> [Provided data]:
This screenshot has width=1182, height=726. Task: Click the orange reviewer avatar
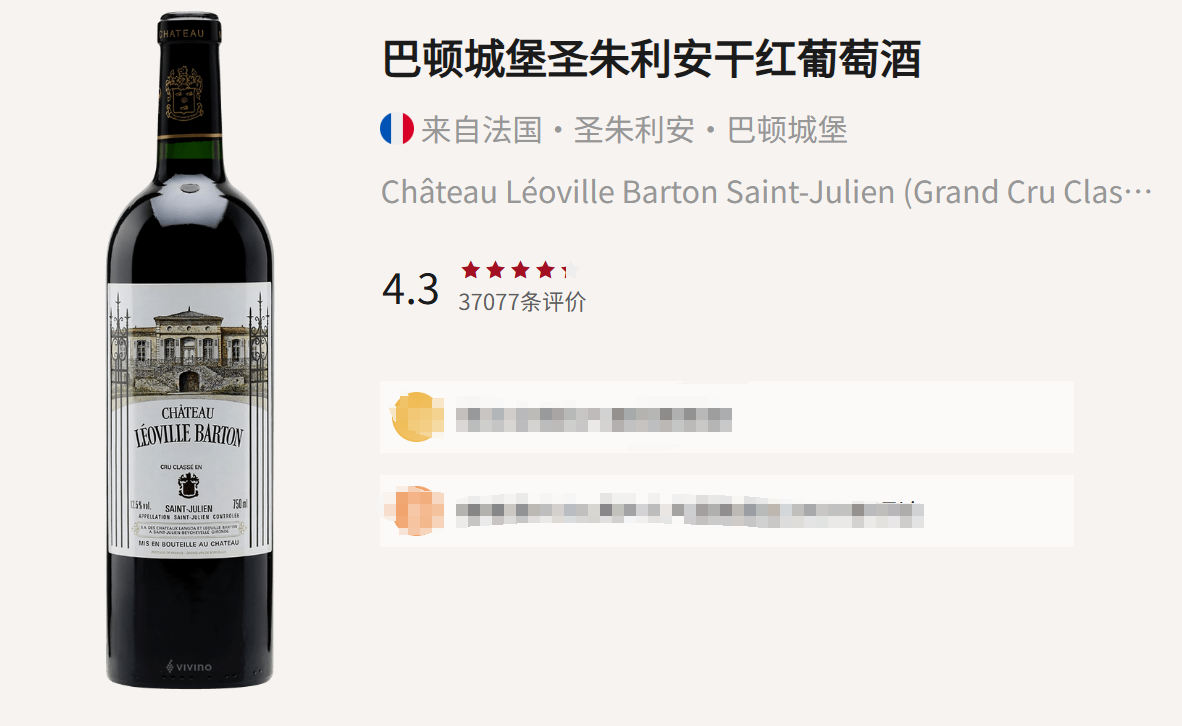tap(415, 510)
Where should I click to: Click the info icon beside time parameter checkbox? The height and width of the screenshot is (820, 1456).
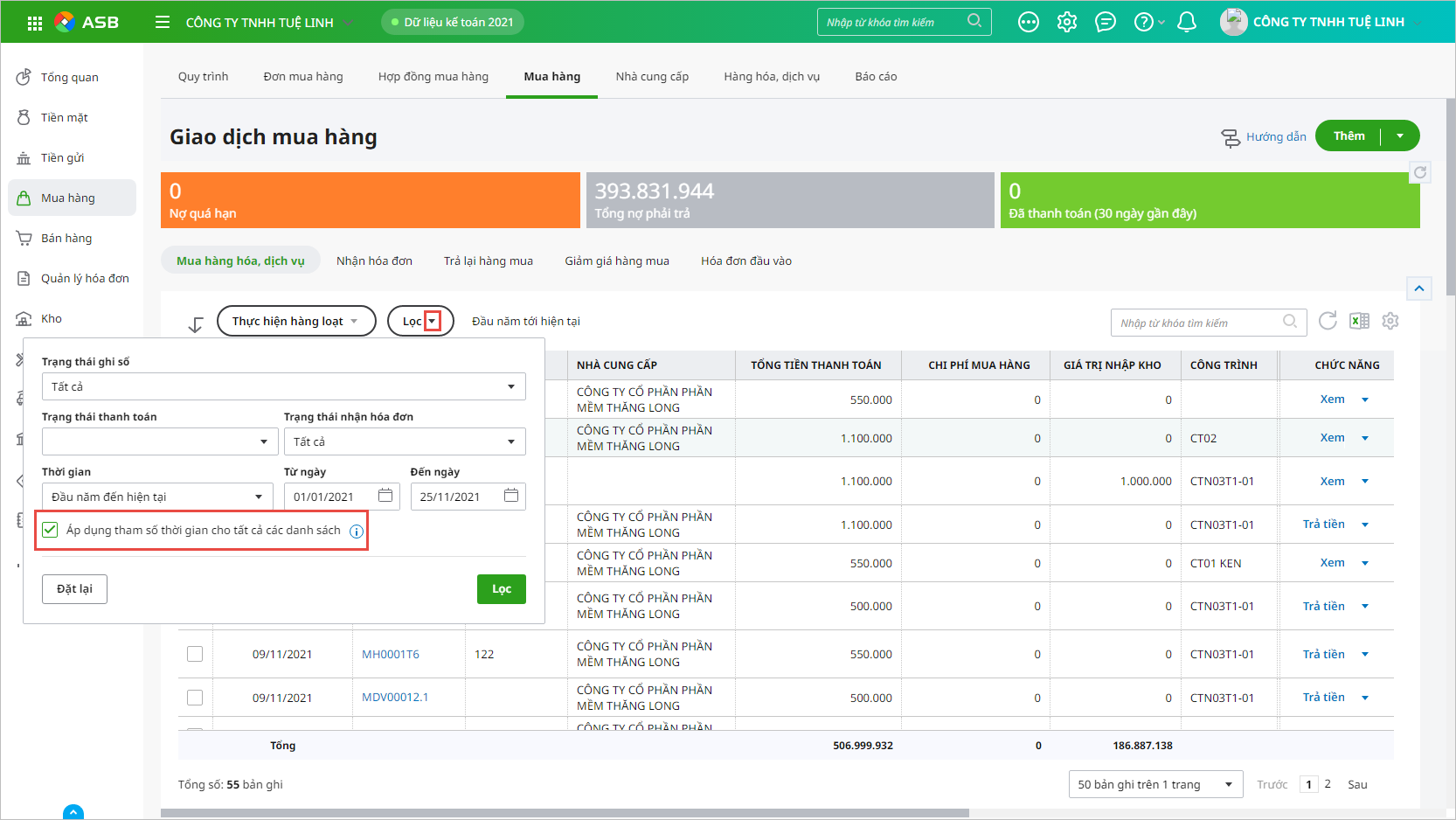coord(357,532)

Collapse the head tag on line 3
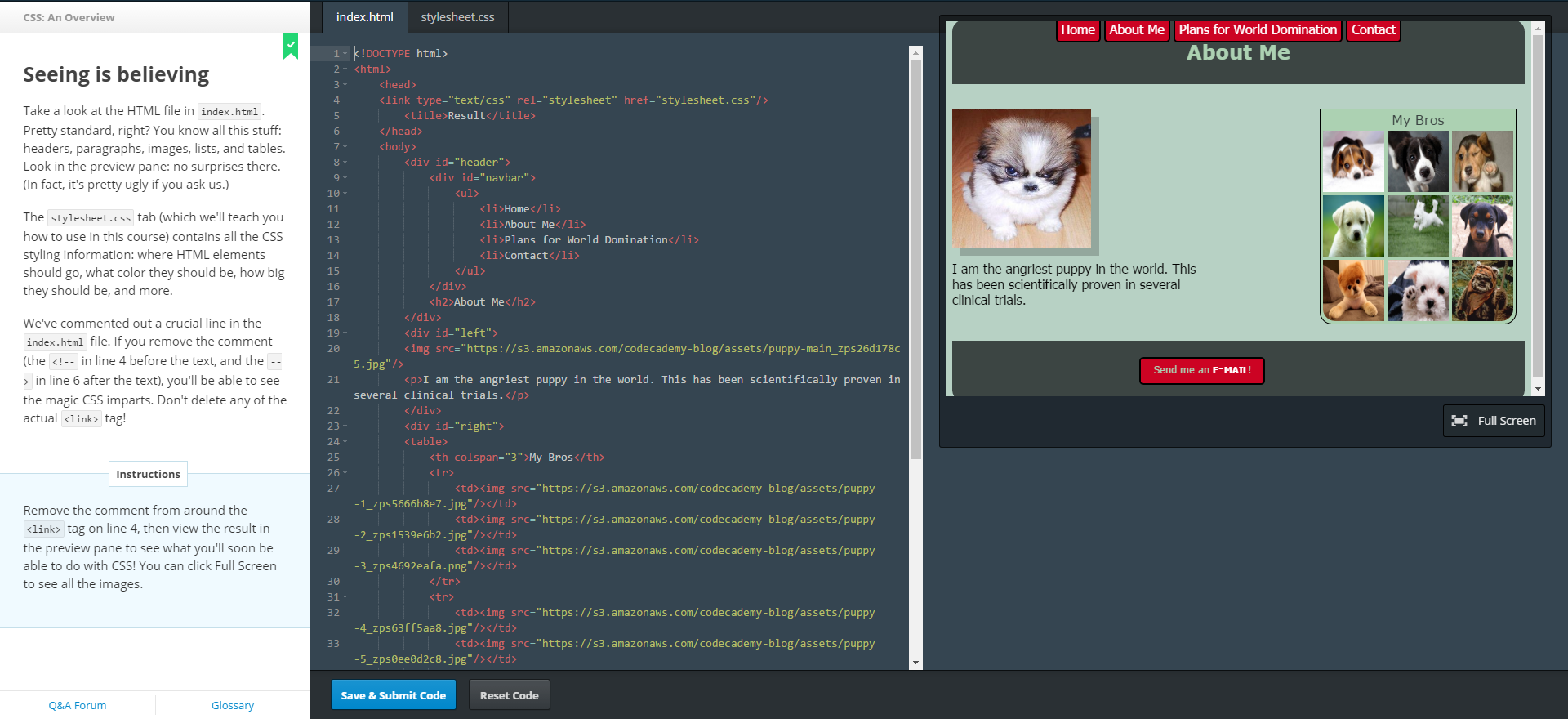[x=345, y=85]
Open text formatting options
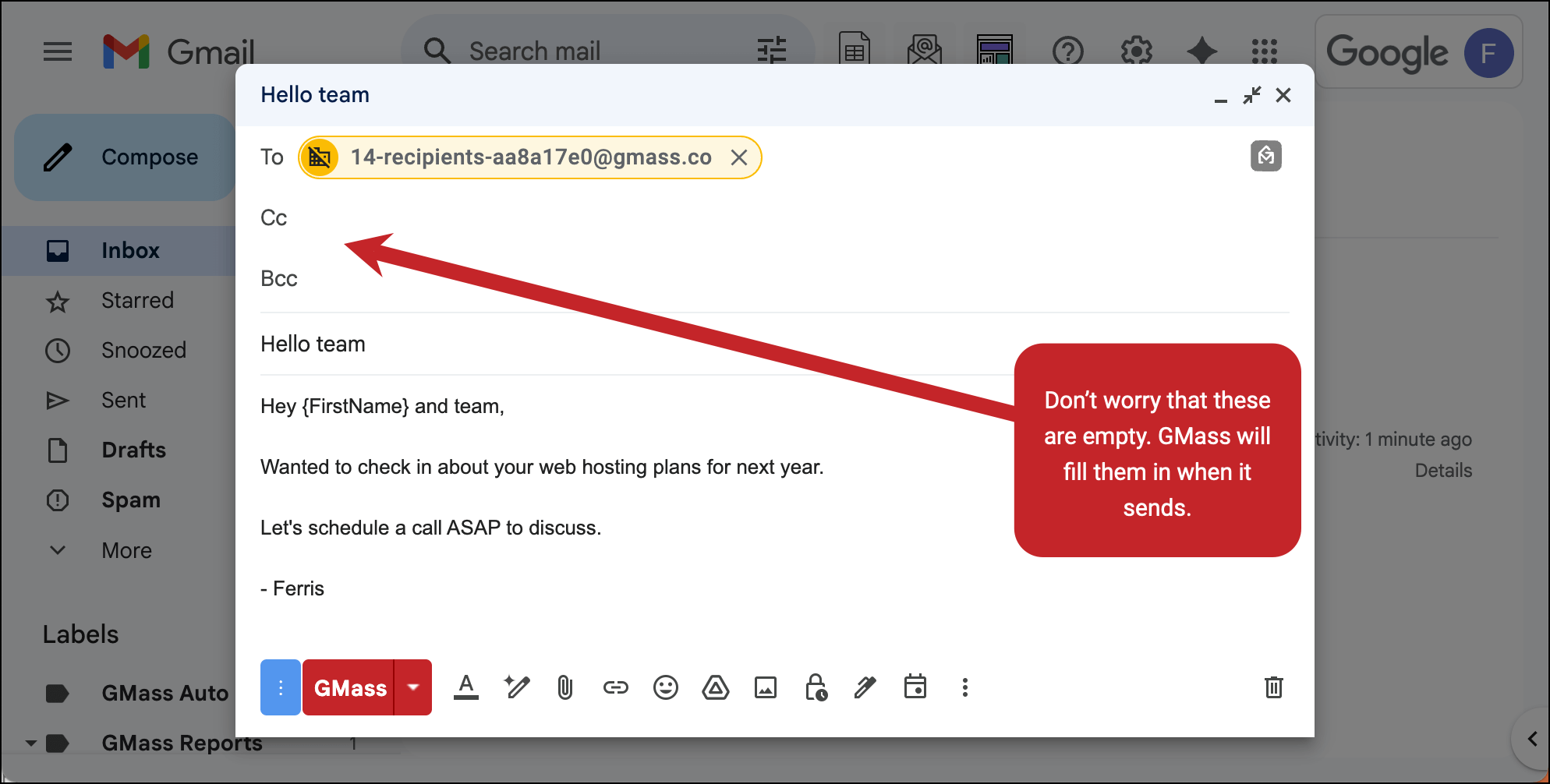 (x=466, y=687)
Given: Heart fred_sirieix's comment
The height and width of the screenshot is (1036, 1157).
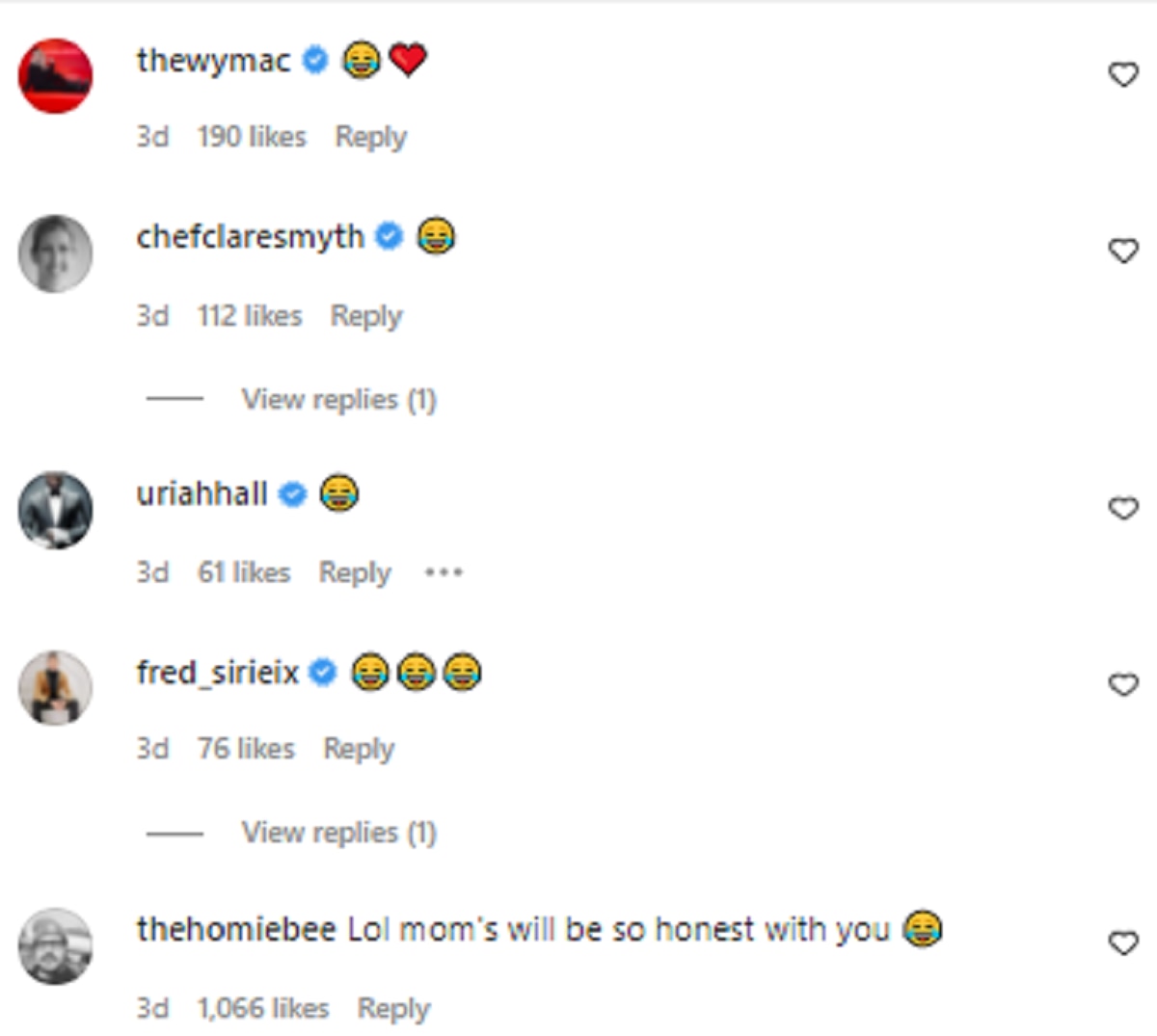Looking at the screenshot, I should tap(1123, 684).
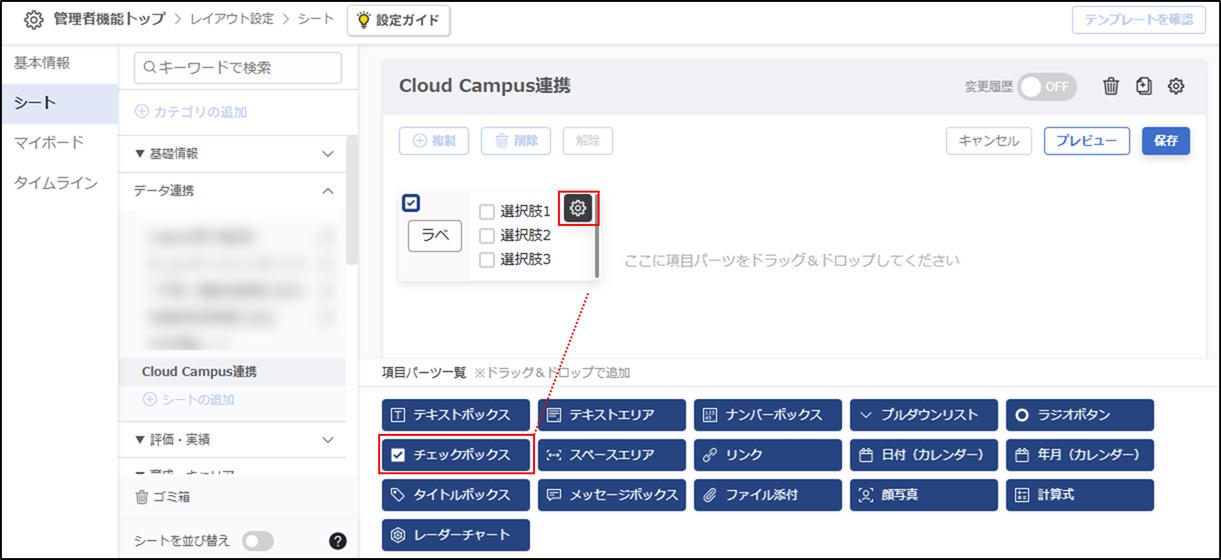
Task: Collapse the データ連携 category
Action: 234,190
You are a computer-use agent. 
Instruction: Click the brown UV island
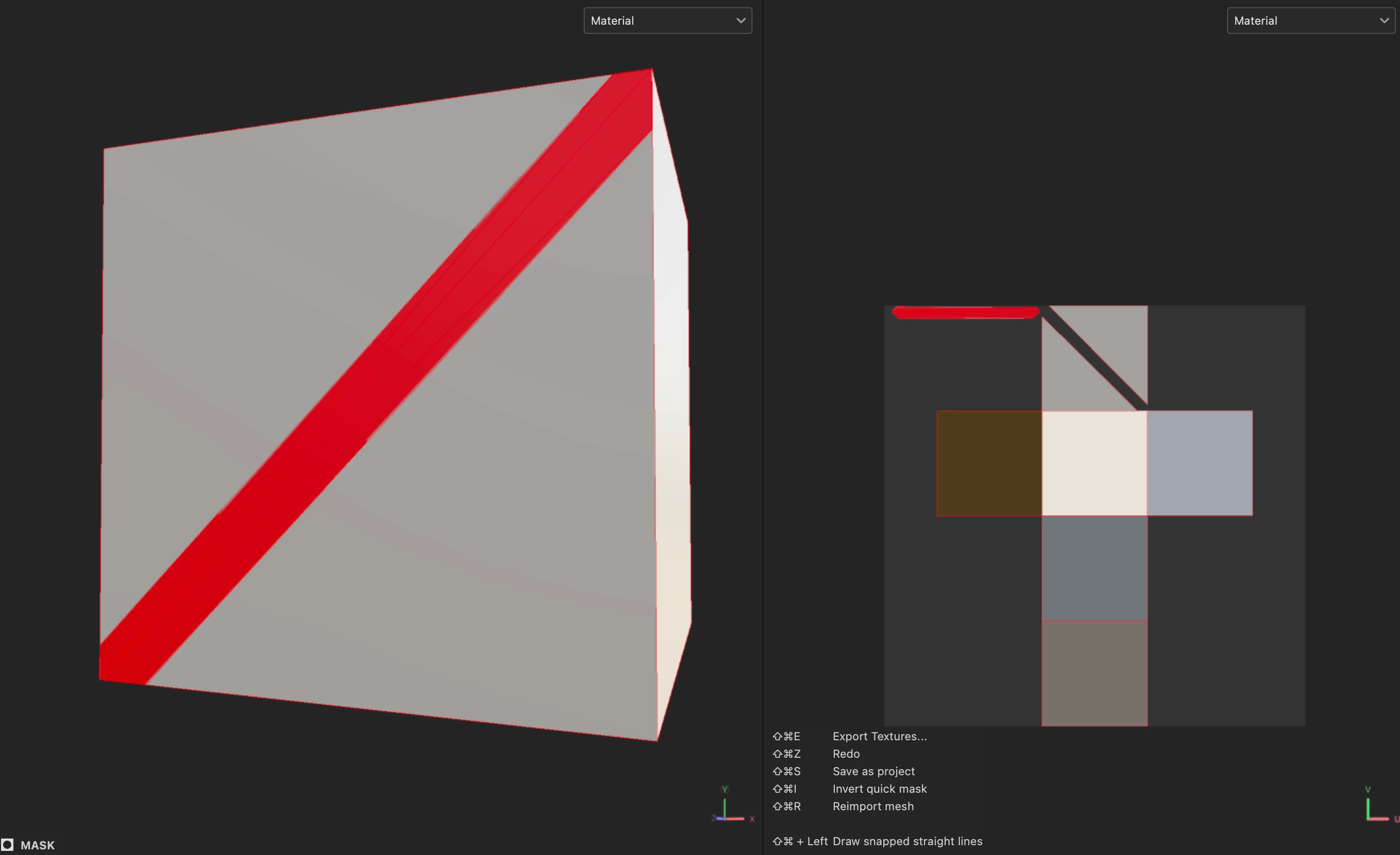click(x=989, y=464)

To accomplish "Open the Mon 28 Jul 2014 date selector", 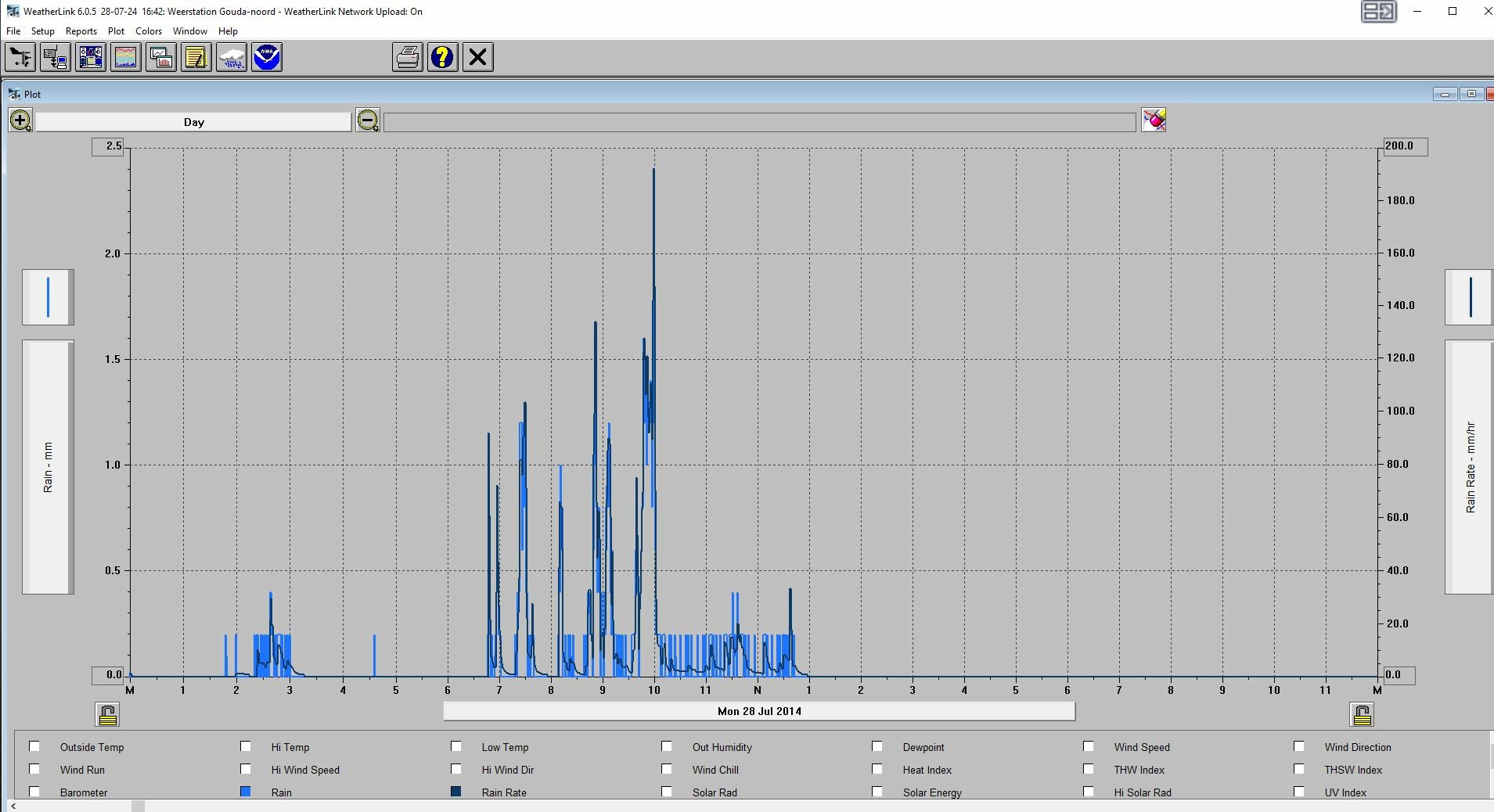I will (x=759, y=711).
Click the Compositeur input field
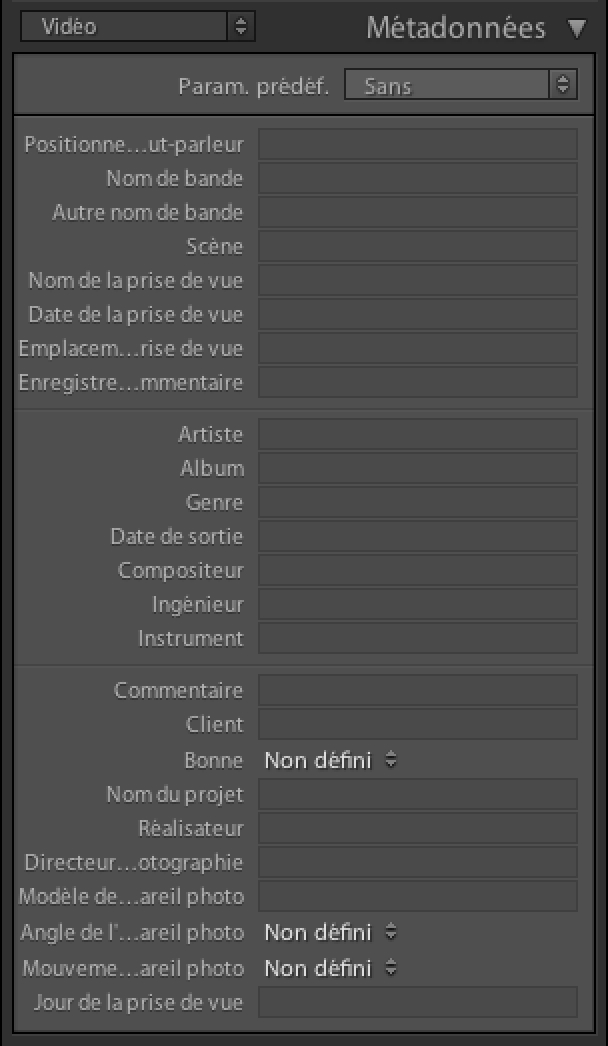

> [Work to complete]: Return each line of the records above that contains the string "width", copying every such line in full.

> [Answer below]:
This screenshot has width=1182, height=726. Task: Click the orange reviewer avatar
Where should I click to: Click the info icon beside time parameter checkbox? The height and width of the screenshot is (820, 1456).
The height and width of the screenshot is (1036, 1157).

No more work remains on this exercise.